Own Your Customer
As someone who has been heavily involved in facilitating strategic planning processes with organizations during the last 20 years, I often find humor in the way people answer the questions I pose.
For example, when I ask executives, “What is your unique differentiation in the marketplace?” or “What does your organization really excel at?” they often reply, “It has to be our customer service.”
Lake Wobegone syndrome
Almost no one will admit to being lousy in customer service, anymore than they will talk about living in an average town with average kids. It’s the Lake Wobegone syndrome. As fans of the radio show know, in Lake Wobegone, “All the women are strong, all the men are good-looking, and all the children are above average.”
As I get to know a company, I sometimes ask, “If I hauled you into a court of law and accused you of being a world-class customer service provider, would there be enough evidence to convict you?” Many times, unfortunately, their answer is, “Probably not.”
So here’s the question. If so many executives think customer service and improving customer loyalty numbers are critical to the execution of their organization’s strategic plan, why aren’t those indicators monitored with
the same intensity as the company’s financials? After all, financials are usually a lagging indicator while customer satisfaction and loyalty may be leading indicators of the future condition.
In 1960, Harvard B-School Professor Emeritus Theodore Levitt wrote a groundbreaking article called “Marketing Myopia.” To paraphrase, he concluded that the purpose of all business is to attract and maintain customers while generating adequate profitability today and improved profitability in the future. That balancing act still holds true.
Organizations that still don’t see customer loyalty as a point of strategic differentiation may be looking at their business through the lens of short-term focus. Knowing and communicating the lifetime value of a typical
customer to the staff can provide them a framework for maintaining customer relationships, rather than looking at them from a transactional basis.
Take the time to discover why customers buy from your company, determine expectations for their customer experience, and ensure you have processes and people in place to grow loyal customers.

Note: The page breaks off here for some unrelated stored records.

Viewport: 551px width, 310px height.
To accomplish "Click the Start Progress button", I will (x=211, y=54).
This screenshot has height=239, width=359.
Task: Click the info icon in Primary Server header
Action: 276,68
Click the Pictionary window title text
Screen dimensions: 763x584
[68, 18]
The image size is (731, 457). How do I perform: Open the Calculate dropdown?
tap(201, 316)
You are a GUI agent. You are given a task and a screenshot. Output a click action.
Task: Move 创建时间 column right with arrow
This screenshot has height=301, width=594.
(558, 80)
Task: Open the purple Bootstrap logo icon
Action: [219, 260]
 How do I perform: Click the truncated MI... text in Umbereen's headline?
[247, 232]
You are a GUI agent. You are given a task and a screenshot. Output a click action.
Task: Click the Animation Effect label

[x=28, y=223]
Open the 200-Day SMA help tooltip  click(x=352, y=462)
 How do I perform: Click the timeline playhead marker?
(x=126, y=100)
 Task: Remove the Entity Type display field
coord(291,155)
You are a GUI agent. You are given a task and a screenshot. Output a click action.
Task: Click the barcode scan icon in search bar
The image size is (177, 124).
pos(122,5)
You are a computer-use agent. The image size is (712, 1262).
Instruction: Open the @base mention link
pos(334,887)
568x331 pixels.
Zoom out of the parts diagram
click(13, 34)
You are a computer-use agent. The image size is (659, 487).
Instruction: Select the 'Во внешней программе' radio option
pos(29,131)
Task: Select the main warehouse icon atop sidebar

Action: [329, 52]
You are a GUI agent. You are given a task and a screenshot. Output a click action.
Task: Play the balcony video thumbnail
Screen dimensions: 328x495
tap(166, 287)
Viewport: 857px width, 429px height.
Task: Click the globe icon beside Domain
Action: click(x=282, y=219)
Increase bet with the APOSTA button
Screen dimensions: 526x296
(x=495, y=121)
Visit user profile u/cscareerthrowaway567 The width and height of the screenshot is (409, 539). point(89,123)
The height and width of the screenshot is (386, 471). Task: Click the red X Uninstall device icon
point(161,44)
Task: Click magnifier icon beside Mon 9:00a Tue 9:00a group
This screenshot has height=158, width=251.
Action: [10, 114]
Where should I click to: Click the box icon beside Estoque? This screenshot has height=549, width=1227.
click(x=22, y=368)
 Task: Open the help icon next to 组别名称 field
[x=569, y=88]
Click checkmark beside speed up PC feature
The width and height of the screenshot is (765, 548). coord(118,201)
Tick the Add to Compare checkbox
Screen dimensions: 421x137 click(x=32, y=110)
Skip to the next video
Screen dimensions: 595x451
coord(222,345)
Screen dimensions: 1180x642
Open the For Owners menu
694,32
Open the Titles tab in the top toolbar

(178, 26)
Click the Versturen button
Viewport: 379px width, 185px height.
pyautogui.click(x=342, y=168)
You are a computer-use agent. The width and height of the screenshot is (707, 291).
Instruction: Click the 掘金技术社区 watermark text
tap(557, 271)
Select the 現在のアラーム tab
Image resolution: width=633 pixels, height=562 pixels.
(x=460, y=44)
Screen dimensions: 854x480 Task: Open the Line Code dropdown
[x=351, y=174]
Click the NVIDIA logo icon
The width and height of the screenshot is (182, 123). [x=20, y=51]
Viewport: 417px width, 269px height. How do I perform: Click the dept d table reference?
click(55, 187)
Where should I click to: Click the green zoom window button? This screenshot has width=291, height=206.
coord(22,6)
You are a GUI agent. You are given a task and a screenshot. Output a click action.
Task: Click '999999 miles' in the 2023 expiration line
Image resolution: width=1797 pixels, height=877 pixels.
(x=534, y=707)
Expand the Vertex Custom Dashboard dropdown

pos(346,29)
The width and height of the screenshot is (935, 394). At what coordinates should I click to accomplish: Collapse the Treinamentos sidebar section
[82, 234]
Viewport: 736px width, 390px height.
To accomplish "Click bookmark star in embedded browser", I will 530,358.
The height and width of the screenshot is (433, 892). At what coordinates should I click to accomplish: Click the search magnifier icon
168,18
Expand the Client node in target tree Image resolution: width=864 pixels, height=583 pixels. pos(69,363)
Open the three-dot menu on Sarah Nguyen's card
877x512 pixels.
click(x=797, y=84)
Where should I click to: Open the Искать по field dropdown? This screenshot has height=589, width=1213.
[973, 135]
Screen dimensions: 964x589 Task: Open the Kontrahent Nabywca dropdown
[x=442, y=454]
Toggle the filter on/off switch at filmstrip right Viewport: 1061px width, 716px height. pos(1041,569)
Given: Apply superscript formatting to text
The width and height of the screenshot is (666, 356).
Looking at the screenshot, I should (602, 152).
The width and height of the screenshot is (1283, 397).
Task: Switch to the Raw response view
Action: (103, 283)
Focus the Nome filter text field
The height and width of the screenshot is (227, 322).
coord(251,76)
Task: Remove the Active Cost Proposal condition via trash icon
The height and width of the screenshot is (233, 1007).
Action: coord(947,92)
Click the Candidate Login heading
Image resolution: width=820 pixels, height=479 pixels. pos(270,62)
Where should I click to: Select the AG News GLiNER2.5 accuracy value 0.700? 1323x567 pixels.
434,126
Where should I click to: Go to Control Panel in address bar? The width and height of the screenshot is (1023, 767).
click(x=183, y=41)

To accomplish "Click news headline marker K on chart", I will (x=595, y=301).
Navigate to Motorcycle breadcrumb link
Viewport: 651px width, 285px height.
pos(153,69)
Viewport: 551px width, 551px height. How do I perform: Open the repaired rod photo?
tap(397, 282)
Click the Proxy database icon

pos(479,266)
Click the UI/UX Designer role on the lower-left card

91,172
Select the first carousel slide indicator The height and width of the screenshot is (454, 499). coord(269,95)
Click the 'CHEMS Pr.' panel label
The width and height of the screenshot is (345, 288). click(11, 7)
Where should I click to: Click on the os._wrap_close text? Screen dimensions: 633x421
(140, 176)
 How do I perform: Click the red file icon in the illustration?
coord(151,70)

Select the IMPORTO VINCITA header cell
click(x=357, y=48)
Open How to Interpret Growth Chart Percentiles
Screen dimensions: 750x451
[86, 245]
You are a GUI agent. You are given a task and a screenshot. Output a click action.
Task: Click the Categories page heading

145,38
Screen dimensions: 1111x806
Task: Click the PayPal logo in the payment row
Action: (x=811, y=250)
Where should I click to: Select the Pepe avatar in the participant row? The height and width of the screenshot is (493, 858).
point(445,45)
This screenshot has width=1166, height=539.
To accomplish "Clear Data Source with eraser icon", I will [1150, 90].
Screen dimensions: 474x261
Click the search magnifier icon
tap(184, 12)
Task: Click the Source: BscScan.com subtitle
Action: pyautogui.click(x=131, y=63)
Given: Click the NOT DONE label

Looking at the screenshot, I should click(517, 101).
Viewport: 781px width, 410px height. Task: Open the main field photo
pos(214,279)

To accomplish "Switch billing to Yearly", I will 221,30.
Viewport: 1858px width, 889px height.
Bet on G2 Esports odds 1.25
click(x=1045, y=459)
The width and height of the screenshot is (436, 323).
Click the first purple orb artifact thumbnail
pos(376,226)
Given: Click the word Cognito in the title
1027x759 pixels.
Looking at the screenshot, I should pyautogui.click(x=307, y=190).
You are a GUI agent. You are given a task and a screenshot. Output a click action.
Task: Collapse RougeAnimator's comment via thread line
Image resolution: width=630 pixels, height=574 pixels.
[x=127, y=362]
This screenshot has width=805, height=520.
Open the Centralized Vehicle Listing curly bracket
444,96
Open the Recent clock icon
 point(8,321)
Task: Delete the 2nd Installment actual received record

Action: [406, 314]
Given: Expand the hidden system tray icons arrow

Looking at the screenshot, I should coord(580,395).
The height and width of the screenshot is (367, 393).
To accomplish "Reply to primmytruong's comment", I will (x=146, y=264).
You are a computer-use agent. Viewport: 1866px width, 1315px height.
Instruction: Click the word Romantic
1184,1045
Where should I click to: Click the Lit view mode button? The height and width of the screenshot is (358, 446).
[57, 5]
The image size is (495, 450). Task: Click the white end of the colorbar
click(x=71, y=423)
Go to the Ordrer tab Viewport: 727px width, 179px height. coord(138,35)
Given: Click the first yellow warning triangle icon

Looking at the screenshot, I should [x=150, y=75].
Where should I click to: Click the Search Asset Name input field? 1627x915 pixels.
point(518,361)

We recommend that organizations take ownership of the entire customer experience and have a process in place for service recovery, if needed. Too many companies today are sliding toward the it’s-probably-good-enough operating model regarding their processes, technology, and staff.
Exasperation!
Here’s an example. I had a car, still under factory warranty, that broke down about 25 miles from my home. While it was being loaded onto a flat-bed truck to go back to my dealer, the towing company damaged another part of the car.
The dealer was willing to go ahead and fix the damage, but the towing company wanted the damage they caused handled by their own insurance carrier. They had a local agent connected to an insurance company in Arizona. The problem was that the local agent did not have the necessary claim number or phone number for the insurance company agent handling the claim in Arizona.
Therefore, the dealer, who was willing and able to fix the car, didn’t have the information it needed to work with the towing company. As a result, repairs that could have been completed in 48 hours took almost six weeks.
The problem was that no one owned my entire customer experience—each company only owned a piece of it. Any time there was an opportunity for a hand-off where something could go wrong, the companies relied on me (with no technical knowledge of the situation) to handle the details.
This felt like lunacy to me. Where could that type of frustration be happening with your organization’s customers or in your supply chain?